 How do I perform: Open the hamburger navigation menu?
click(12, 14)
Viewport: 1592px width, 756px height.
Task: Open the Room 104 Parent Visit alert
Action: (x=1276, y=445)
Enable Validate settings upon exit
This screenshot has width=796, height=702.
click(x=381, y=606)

__To do__
Please copy all of the items above word for word.

__Answer to this exercise__
 How do I perform: Open the hamburger navigation menu?
click(12, 14)
Viewport: 1592px width, 756px height.
Task: Open the Room 104 Parent Visit alert
Action: (x=1276, y=445)
Enable Validate settings upon exit
This screenshot has width=796, height=702.
click(x=381, y=606)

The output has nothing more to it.